Sodium chloride has a variety of uses in both domestic and commercial settings.
In the home, it is of course used to season food, but also to preserve food.
Medically, sodium chloride is combined with water to create a saline solution which can be used in a range of ways including; an IV drip to alleviate dehydration and topically to cleanse wounds to name a few.
Sodium chloride is also used as a component when manufacturing a range of products including; plastic, paper, rubber, glass, chlorine, polyester, bleach, detergents and dyes.
Sodium chloride is generally regarded as a safe chemical to handle, but with all chemicals (even salt), there is always the potential for harm when improperly handled.

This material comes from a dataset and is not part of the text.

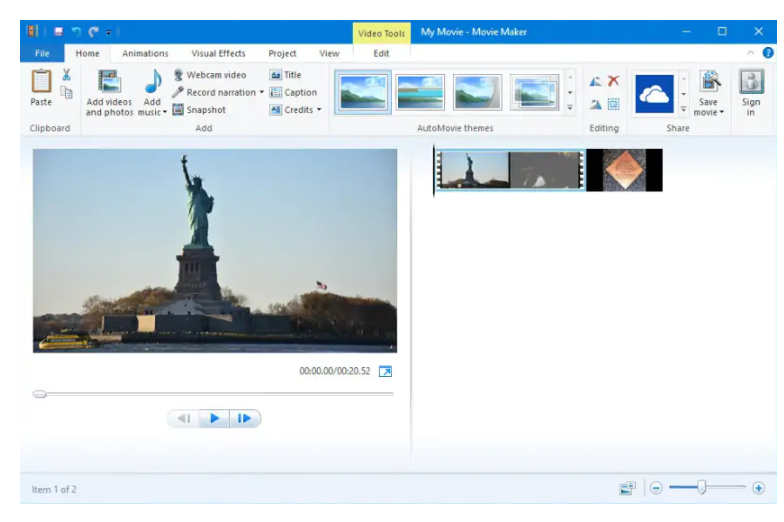784x522 pixels.
Task: Click the Paste icon in Clipboard group
Action: 41,88
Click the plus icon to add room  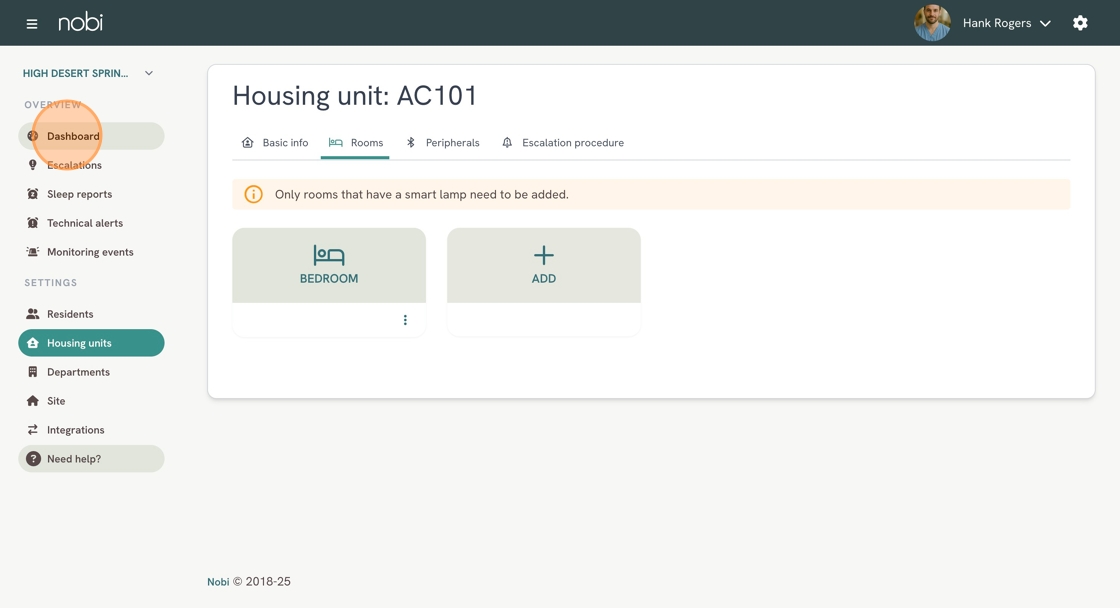pos(544,255)
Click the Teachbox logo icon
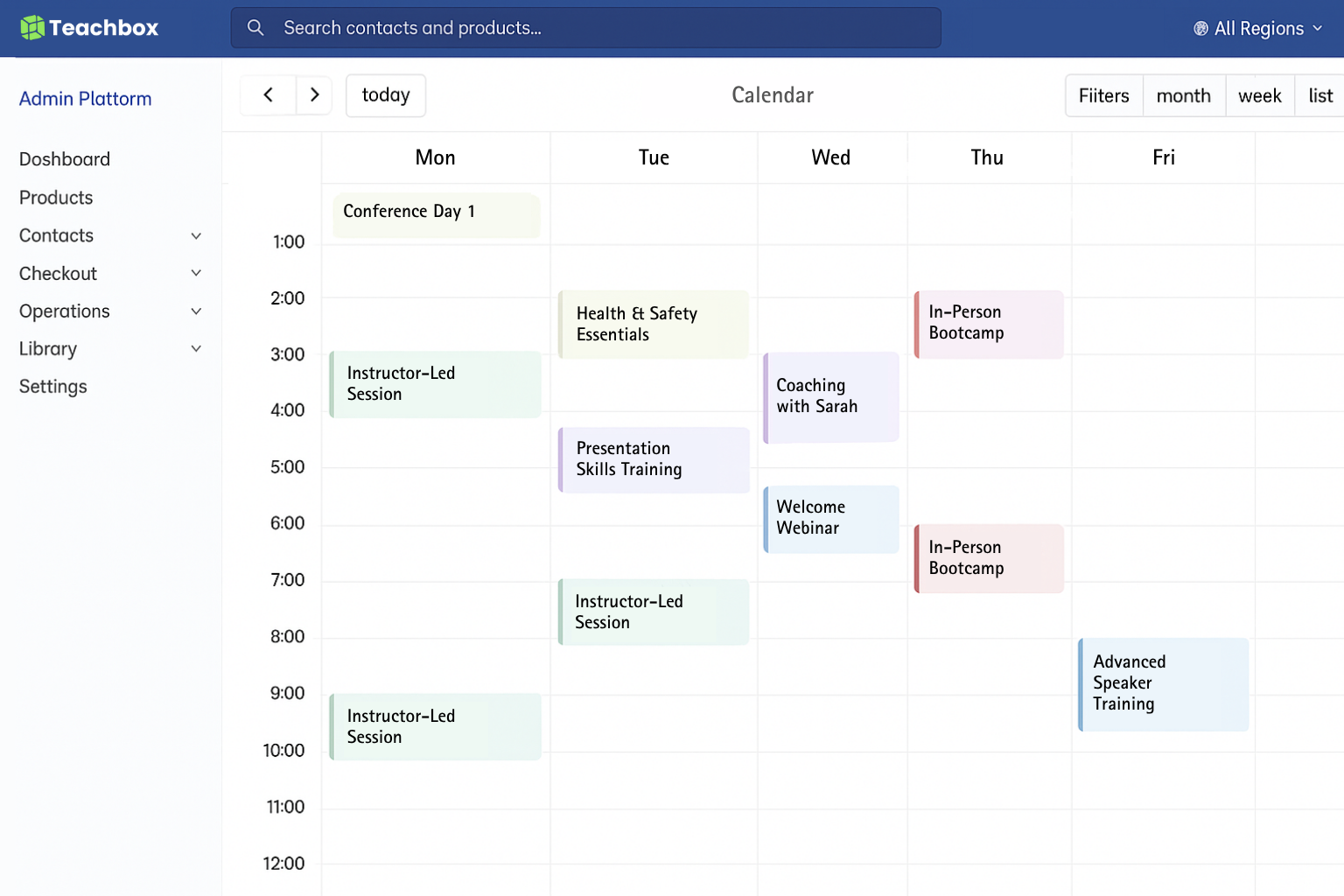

The routes of exposure for sodium chloride include; eye, skin, inhalation and ingestion.
Eye exposure to sodium chloride may cause serious eye irritation and temporary damage to the eye. Repeated exposure can cause inflammation and redness as well as temporary vision impairment.
Sodium chloride may produce mild skin irritation when exposed to the skin. When exposed to the skin for a prolonged period, the skin can become red and swell, possibly progressing to blistering, scaling and thickening of the skin.
Inhalation of sodium chloride may cause irritation to the respiratory system. Sodium chloride vapours may cause drowsiness, dizziness, reduced alertness, loss of reflexes/coordination and vertigo. If individuals have existing compromised circulatory and nervous systems or kidney damage, it is important they have proper checks prior to handling, to ensure their condition is not worsened due to exposure.
Sodium chloride is obviously produced to be ingested for human consumption, however consuming very large amounts may cause vomiting, diarrhoea and an extreme feeling of weakness.
If sodium chloride comes into contact with the eyes, flush the eyes out immediately with fresh running water, remembering to wash under the eyelids. Removal of contact lenses should only be done by a skilled individual. Seek medical attention if pain persists.
If skin exposure occurs, remove all contaminated clothing, footwear and accessories and cleanse the affected area with plenty of soap and water. Contaminated clothing should be washed prior to wearing again. Seek medical attention if symptoms persist.
If inhaled, remove the person from the contaminated area to the nearest fresh air source and monitor their breathing. If they find breathing difficult, give them oxygen. If they are not breathing and you are qualified, perform CPR. Seek medical attention without delay.
If you have swallowed a large amount of sodium chloride, do not induce vomiting. If vomiting occurs, lean the patient forward, or place them on their left side to ensure their airways remain open to prevent aspiration. Seek medical attention.
Emergency eyewash fountains should be accessible in the immediate area of the potential exposure to the chemical and there should always be adequate ventilation (install exhaust if necessary).
PPE including; safety glasses with side shields, dust respirators, chemical goggles, protective gloves, a PVC apron and overalls are recommended when handling sodium chloride.